* **Excerpt provided**:

We are studying alternative splicing in mammalian systems. A primary goal is to uncover the mechanisms involved in regulation of HIV-1 mRNA splicing. In particular, how cellular splicing factors interact with the RNA and direct the spliceosome to the right splice sites. Another aspect is to clarify the role of the HIV-1 proteins Rev and Tat in HIV splicing. We have observed that the recognition event of the viral 5’splice sites by the U1 snRNP plays an important role in transcriptional regulation and we are in the process of characterising the functional mechanism behind this observation.
We are also studying the mechanism for exon skipping in mutated versions of the medium chain acyl-CoA dehydrogenase (MCAD) gene, which leads to deficiency of the MCAD enzyme. We can restore the skipping phenotype by expressing small trans-activating RNAs” (STARs), that contains artificial splicing enhancers. We are currently optimising the design of STARs and hope to progress to mouse models soon, where we recently have established an efficient particulate delivery systems for small RNAs.
Key lab techniques: in vitro and in vivo RNA processing assays, chemical and enzymatic modification of RNA, single molecule fluorescence microscopy, live cell imaging, RNAi, oligonucleotide delivery in vitro and in vivo (mouse models), flip-in system, small angle X-ray scattering, atomic force microscopy, protein expression.
Key lab reagents: HIV clones for in vitro and in vivo expression, siRNA against key RNA degradation factors.

* **Task prompt**:
In the research summary, what do the small trans-activating RNAs (STARs) contain?

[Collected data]

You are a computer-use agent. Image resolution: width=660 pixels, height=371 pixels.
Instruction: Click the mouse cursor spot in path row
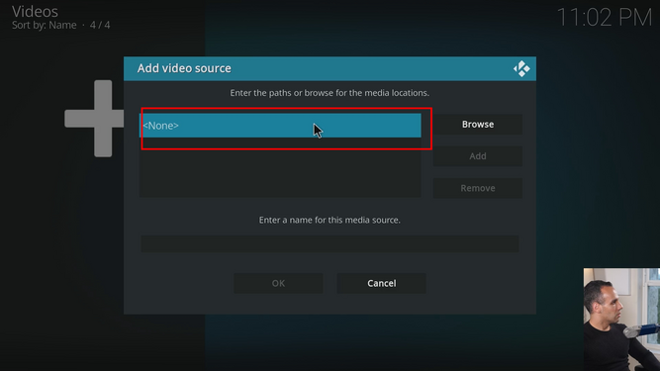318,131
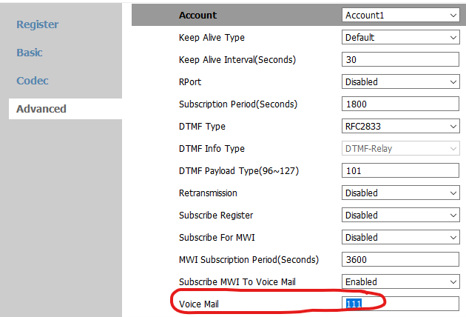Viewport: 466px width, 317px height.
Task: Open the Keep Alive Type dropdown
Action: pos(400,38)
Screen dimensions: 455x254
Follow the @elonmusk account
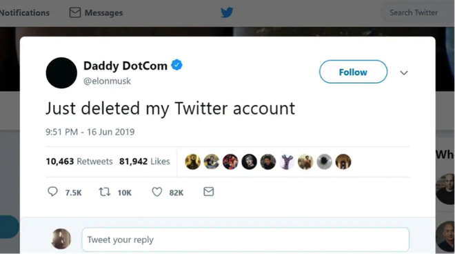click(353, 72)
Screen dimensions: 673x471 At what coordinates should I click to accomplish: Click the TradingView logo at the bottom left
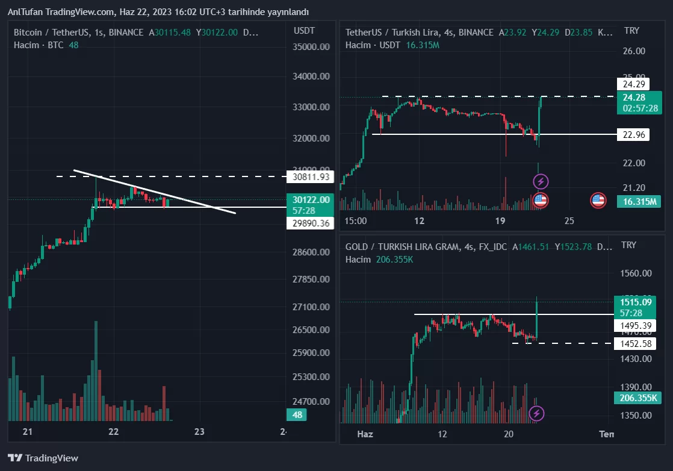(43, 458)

* **Answer**:
Artificial splicing enhancers.